>>
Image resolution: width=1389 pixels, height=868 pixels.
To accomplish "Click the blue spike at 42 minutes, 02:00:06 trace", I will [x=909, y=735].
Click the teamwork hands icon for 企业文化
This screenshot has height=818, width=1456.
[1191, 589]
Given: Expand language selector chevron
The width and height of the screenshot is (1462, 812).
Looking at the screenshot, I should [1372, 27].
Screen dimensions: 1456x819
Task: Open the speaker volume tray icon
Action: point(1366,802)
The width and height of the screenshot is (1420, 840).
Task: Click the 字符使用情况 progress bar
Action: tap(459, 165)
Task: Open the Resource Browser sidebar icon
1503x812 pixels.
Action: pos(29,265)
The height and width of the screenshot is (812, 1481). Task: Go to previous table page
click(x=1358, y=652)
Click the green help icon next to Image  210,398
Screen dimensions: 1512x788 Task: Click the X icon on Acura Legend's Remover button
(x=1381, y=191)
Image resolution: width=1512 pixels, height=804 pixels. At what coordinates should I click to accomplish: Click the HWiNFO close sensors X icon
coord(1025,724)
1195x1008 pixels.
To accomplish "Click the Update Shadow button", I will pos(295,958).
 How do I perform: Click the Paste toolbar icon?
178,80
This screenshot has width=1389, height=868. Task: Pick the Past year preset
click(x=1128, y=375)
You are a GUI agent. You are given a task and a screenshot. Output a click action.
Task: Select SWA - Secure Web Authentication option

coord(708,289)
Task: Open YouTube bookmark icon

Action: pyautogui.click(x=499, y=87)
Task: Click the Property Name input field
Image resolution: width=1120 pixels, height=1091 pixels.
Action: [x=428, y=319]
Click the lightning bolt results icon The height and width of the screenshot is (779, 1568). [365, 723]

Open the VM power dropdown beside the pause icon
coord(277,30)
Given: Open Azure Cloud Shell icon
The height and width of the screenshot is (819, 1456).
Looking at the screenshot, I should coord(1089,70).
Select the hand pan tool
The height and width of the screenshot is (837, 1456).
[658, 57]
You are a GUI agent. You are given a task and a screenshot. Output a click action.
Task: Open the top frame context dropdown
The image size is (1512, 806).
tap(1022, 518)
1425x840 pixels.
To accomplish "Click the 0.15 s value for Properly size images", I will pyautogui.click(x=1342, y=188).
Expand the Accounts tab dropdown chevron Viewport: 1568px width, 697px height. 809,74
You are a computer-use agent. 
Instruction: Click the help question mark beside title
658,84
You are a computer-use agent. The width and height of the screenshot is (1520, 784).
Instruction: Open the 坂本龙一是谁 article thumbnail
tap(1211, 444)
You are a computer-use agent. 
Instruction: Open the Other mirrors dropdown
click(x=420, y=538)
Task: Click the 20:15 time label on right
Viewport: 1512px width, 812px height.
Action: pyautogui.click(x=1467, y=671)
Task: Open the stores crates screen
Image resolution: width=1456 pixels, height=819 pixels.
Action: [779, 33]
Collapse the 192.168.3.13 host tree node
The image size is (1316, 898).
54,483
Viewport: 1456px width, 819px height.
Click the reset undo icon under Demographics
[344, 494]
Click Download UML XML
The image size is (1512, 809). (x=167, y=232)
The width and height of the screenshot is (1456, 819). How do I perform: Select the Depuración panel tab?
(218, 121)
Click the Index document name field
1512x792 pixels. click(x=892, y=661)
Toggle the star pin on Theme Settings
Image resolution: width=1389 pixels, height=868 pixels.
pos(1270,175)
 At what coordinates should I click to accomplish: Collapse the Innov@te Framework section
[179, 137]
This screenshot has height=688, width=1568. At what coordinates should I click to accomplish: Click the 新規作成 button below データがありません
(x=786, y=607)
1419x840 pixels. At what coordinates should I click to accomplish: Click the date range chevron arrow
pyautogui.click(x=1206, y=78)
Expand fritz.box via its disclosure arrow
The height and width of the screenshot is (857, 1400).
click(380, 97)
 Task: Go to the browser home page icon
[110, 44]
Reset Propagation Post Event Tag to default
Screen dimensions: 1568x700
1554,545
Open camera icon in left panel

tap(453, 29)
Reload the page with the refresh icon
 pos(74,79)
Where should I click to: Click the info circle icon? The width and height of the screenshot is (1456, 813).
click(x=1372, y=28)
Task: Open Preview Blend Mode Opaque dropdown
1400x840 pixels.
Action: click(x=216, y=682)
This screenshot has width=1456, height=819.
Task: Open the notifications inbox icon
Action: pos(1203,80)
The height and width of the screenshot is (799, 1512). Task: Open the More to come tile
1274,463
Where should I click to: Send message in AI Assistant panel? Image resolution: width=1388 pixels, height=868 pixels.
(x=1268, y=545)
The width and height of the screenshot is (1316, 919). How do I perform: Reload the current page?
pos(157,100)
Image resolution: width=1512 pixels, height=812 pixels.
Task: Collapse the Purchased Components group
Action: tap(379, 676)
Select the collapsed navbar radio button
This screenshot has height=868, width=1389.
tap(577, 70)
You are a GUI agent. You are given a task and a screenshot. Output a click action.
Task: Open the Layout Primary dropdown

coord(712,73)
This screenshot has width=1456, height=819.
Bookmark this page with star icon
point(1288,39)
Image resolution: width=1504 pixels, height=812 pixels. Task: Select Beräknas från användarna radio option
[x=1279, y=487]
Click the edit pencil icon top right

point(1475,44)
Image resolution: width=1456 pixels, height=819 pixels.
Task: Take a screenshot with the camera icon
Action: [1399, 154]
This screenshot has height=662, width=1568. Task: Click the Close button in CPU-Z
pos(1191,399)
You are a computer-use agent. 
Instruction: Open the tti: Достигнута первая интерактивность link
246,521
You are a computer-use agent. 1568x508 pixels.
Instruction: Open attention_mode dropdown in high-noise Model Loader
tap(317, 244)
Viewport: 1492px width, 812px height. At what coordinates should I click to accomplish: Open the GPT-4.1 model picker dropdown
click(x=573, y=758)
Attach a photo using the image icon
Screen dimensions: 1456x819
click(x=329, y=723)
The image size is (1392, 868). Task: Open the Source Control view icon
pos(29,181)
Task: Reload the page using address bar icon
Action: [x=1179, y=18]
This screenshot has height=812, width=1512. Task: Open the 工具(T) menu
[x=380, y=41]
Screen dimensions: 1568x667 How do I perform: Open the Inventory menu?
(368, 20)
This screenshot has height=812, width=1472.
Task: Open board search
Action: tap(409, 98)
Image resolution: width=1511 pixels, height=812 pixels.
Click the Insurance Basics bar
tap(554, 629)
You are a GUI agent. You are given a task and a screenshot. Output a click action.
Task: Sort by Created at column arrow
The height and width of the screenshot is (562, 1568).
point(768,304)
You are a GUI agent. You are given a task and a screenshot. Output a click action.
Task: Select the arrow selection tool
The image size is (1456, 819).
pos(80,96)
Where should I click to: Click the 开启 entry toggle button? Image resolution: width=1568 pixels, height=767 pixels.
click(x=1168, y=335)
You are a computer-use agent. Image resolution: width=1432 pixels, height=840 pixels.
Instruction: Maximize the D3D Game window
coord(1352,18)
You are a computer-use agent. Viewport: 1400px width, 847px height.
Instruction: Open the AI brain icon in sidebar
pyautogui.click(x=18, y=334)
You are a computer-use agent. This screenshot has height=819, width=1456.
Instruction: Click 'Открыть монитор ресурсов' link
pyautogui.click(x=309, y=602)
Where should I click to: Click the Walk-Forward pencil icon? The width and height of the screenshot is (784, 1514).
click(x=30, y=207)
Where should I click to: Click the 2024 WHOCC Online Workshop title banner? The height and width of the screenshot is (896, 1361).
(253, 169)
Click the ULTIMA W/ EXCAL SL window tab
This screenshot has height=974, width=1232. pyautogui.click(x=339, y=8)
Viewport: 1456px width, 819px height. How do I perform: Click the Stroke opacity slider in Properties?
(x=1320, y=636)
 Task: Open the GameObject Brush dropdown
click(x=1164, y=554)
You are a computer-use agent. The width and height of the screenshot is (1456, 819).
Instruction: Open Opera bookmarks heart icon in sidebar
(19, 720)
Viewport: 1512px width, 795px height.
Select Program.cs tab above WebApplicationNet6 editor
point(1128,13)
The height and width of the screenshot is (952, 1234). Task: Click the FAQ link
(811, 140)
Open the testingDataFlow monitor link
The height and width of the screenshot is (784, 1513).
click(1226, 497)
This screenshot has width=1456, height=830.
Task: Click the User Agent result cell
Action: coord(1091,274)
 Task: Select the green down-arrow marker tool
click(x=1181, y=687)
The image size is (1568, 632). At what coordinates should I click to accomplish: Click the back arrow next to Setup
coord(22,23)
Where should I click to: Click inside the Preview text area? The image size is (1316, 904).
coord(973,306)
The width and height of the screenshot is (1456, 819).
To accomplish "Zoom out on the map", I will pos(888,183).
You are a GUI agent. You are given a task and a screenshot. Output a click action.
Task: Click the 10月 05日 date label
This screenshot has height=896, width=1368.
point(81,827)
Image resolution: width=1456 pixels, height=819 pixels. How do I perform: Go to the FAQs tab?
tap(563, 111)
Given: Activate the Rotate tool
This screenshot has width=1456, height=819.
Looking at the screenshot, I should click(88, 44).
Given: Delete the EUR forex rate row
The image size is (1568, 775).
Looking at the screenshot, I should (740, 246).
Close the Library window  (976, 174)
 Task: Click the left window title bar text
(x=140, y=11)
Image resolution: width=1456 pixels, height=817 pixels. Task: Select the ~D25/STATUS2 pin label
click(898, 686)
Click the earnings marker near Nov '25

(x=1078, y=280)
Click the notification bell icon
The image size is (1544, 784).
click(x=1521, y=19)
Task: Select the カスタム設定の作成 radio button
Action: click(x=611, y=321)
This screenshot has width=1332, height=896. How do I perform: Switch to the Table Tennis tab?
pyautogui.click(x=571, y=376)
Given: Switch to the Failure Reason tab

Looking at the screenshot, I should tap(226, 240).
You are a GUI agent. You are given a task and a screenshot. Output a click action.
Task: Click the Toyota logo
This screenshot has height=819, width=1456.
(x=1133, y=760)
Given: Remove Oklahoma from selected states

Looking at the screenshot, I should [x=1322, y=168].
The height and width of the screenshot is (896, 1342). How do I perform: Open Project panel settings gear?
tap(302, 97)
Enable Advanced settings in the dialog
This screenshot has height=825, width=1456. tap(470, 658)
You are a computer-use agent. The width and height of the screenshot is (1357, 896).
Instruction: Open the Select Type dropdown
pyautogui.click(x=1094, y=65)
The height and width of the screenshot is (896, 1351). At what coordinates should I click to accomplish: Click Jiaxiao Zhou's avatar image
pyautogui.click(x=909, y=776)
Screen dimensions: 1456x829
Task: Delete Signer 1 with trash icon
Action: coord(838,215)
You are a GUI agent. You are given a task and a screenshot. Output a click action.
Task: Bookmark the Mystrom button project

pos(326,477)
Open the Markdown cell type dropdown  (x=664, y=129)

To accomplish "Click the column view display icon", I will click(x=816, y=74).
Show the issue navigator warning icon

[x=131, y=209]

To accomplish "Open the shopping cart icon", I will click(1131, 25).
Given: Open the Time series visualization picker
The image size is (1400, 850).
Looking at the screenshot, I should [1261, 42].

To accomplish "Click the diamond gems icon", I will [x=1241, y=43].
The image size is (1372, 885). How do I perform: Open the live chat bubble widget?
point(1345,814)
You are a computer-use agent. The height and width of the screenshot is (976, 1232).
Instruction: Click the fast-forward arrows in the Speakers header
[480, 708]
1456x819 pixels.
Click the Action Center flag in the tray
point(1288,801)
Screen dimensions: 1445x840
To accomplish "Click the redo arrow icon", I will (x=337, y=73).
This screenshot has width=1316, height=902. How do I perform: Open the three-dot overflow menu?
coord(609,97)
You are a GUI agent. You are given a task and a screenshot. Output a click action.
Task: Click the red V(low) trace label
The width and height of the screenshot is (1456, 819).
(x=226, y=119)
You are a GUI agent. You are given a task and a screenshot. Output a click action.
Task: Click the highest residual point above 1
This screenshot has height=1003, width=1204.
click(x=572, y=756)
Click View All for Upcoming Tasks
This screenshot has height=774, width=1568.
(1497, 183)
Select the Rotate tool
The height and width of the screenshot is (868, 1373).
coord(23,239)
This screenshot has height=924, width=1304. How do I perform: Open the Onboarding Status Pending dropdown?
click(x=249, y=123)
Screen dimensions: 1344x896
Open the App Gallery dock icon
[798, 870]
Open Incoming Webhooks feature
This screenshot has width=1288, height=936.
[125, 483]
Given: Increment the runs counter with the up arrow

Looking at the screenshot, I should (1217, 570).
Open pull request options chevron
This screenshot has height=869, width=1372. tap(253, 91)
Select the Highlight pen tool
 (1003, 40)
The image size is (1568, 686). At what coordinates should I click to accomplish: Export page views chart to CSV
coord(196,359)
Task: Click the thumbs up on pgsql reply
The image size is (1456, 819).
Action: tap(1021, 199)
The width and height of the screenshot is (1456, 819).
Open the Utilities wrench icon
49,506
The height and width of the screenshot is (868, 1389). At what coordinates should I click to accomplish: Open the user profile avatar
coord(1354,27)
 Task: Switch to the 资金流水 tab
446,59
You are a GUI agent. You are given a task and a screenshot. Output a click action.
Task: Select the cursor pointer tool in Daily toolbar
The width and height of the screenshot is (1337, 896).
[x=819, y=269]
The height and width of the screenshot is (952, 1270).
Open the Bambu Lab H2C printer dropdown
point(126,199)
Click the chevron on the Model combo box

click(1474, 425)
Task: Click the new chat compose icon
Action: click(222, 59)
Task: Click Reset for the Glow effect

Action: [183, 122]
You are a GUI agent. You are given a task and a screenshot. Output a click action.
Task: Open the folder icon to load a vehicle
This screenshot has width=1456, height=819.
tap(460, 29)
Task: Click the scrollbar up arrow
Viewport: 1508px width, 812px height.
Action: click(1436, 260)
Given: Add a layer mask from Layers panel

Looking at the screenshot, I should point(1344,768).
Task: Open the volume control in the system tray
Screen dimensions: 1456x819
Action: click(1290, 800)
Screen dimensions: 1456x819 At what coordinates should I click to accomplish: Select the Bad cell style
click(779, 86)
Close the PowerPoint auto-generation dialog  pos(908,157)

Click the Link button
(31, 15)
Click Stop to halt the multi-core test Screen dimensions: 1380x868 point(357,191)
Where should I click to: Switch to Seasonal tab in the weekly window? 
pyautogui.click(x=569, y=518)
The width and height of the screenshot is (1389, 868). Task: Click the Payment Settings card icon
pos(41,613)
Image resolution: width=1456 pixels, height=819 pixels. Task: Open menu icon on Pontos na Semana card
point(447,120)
<<
> DIRECTIONS FOR THIS TASK:
Identify each line of the material where the word "Rotate" shows up, and copy it.

> TASK ANSWER:
Given: Activate the Rotate tool
Select the Rotate tool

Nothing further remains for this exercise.